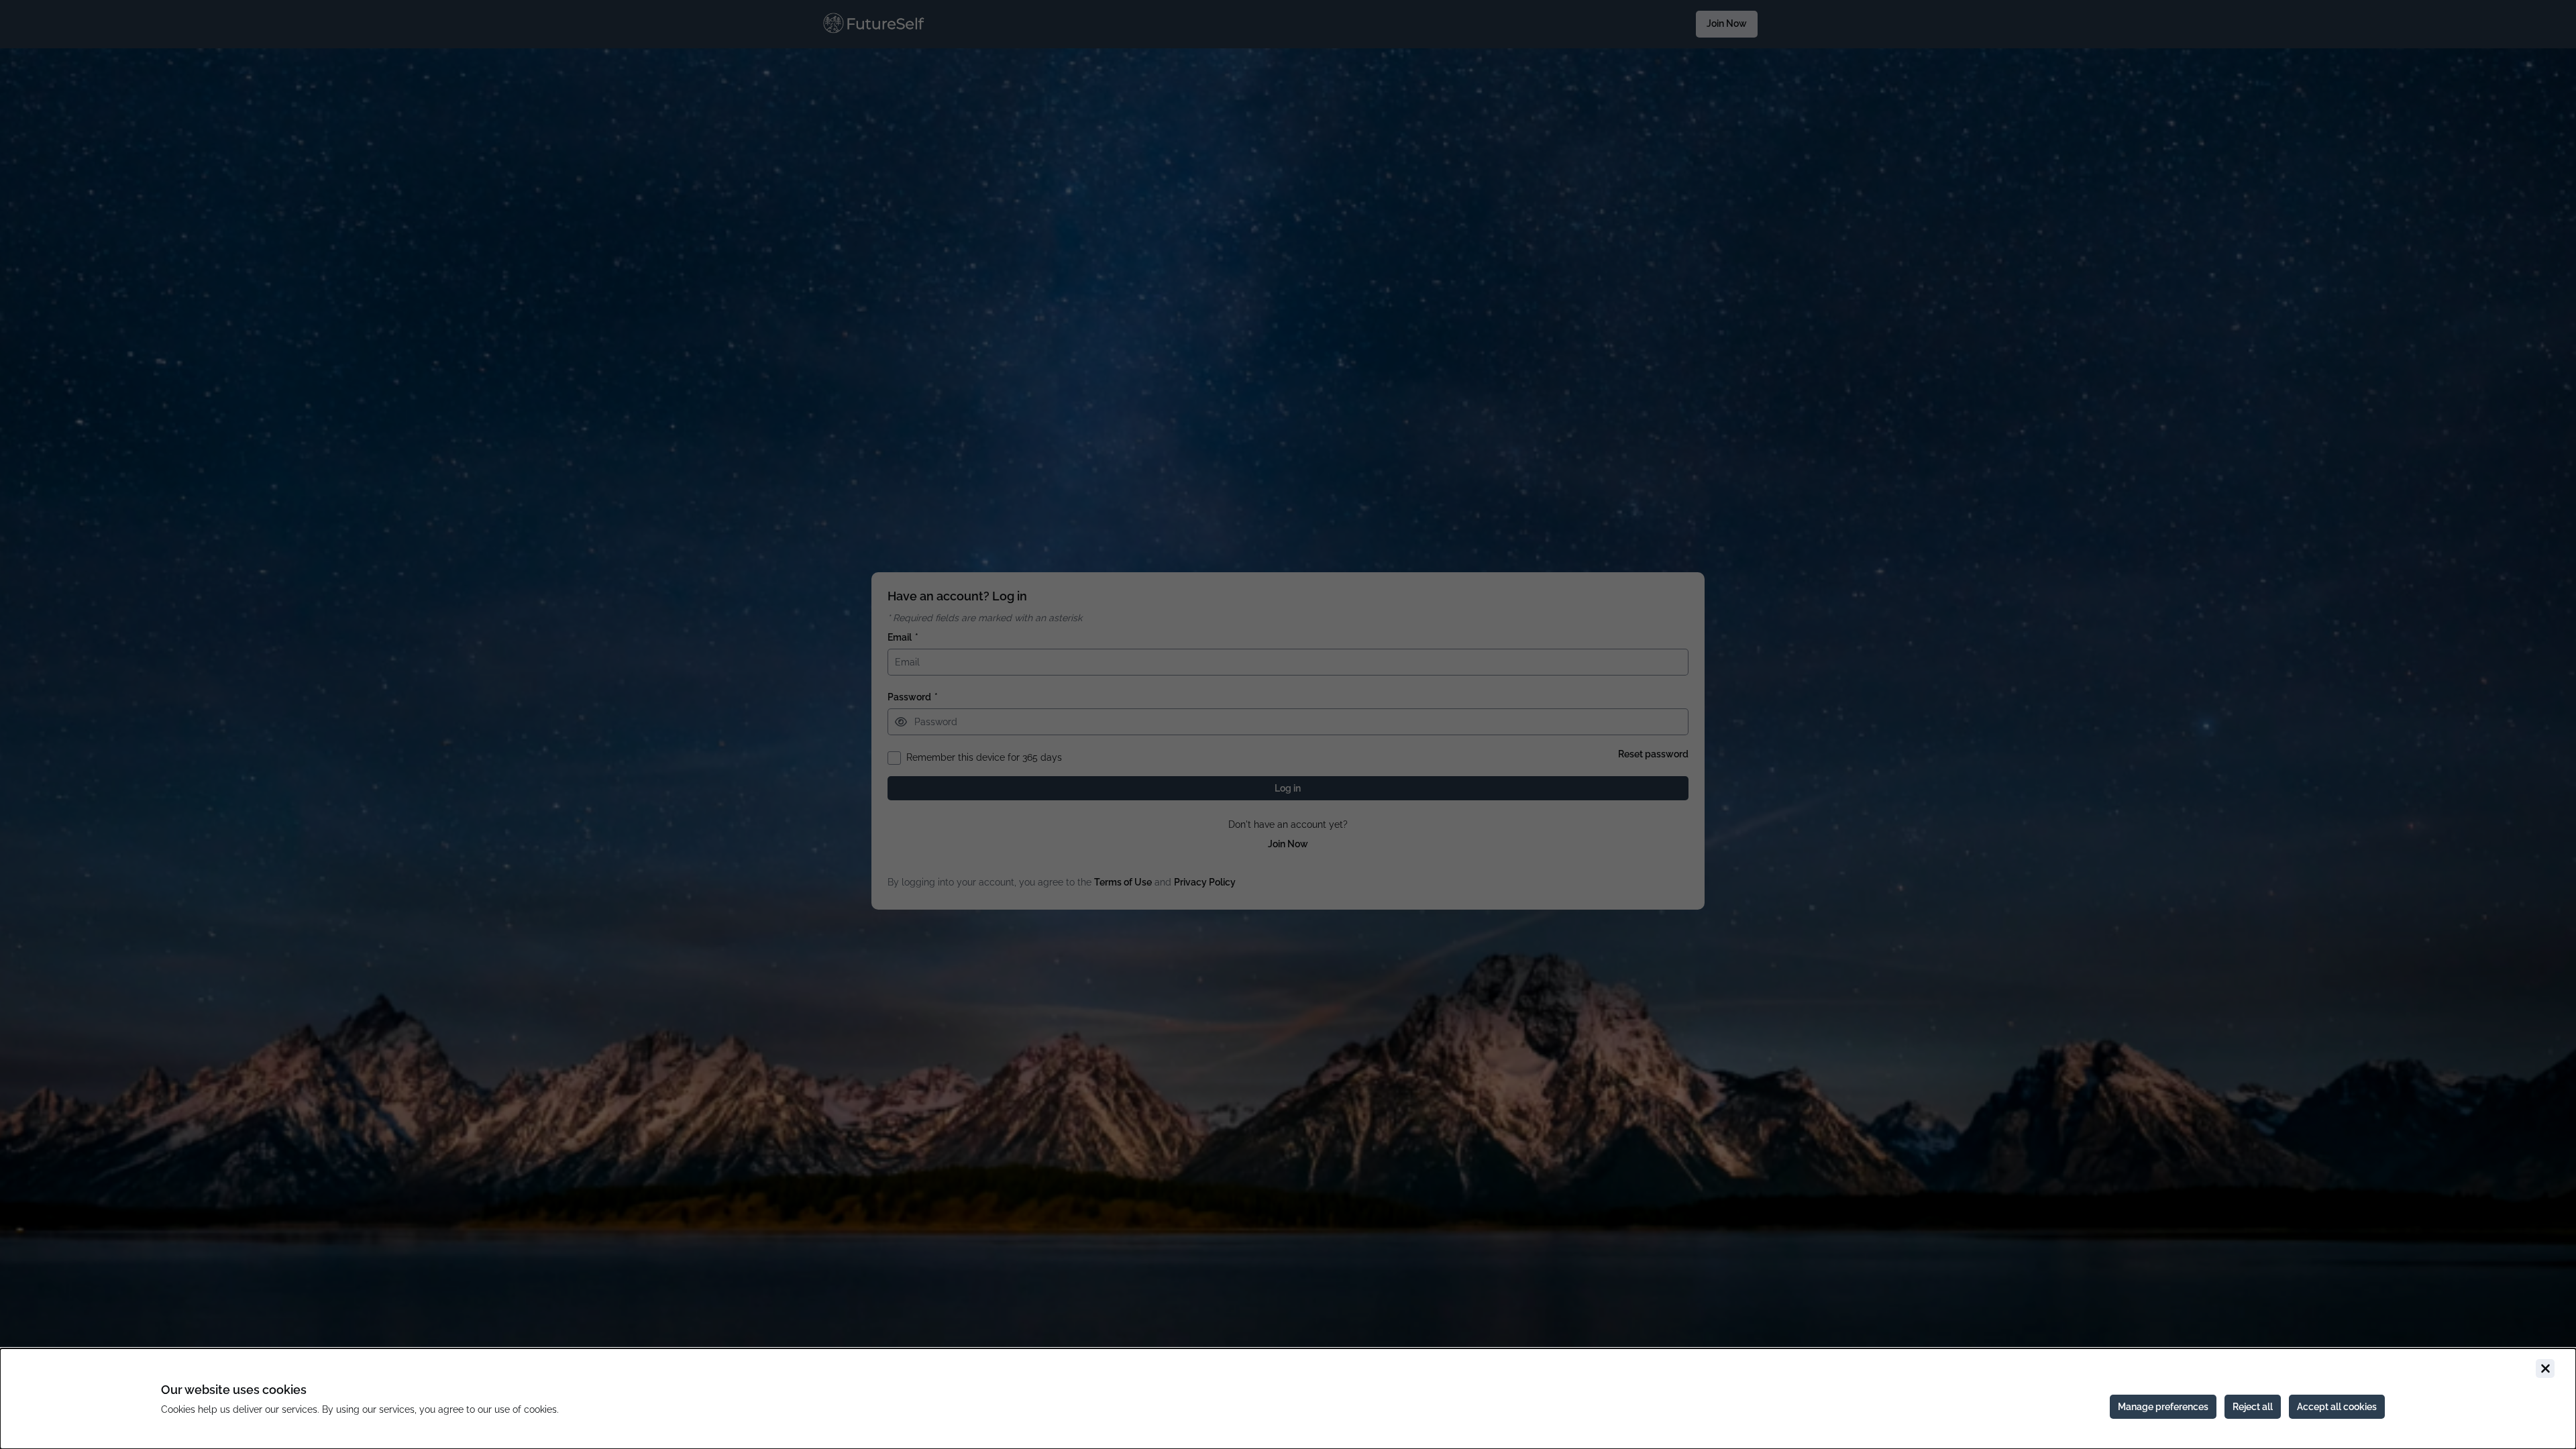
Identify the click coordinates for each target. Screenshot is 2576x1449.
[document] (1288, 1398)
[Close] (2545, 1368)
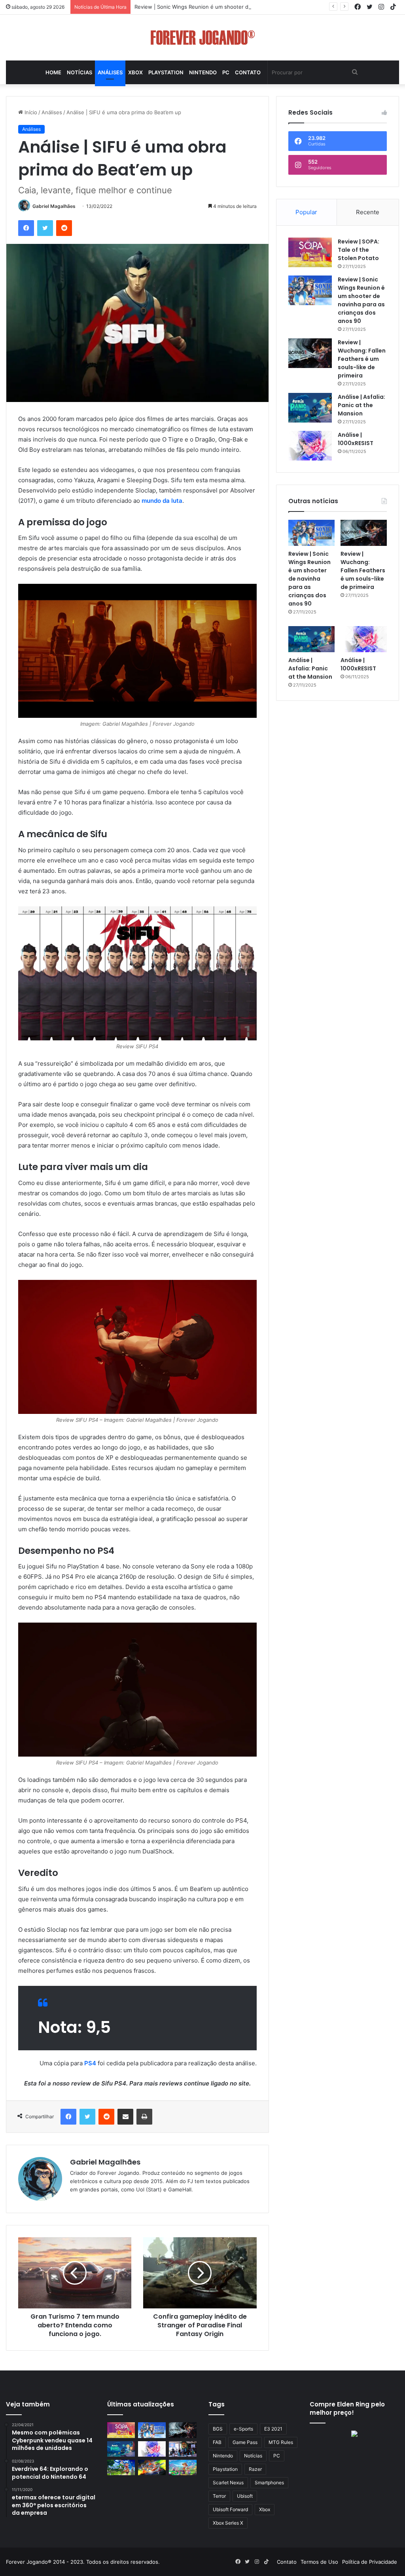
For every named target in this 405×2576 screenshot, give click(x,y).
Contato (248, 72)
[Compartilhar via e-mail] (125, 2117)
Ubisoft (245, 2496)
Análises (110, 72)
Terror (219, 2496)
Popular (306, 212)
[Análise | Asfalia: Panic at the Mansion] (310, 408)
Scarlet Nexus (228, 2482)
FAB (217, 2442)
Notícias (79, 72)
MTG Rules (281, 2442)
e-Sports (243, 2429)
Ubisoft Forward (230, 2509)
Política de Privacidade (369, 2562)
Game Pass (245, 2442)
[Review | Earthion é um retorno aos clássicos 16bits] (152, 2467)
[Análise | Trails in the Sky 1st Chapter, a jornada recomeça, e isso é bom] (121, 2467)
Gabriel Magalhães (54, 206)
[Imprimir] (144, 2117)
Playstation (166, 72)
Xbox (135, 72)
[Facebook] (26, 228)
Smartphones (269, 2482)
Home (53, 72)
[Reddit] (64, 228)
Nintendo (203, 72)
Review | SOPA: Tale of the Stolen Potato (358, 250)
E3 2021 (273, 2429)
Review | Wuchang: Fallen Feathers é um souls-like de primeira (362, 358)
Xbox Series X (228, 2523)
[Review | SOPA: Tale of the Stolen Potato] (310, 252)
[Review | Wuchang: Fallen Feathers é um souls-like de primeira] (310, 353)
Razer (255, 2469)
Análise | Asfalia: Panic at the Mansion (361, 405)
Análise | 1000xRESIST (355, 439)
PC (225, 72)
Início (30, 112)
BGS (218, 2429)
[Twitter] (45, 228)
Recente (367, 212)
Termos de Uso (319, 2562)
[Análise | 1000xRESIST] (310, 445)
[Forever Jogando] (203, 37)
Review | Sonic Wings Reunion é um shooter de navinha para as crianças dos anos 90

[REQUIREMENT] Work out, please, how many lines above contain "primeira"; answer only with the number.

[YOUR RESPONSE] 2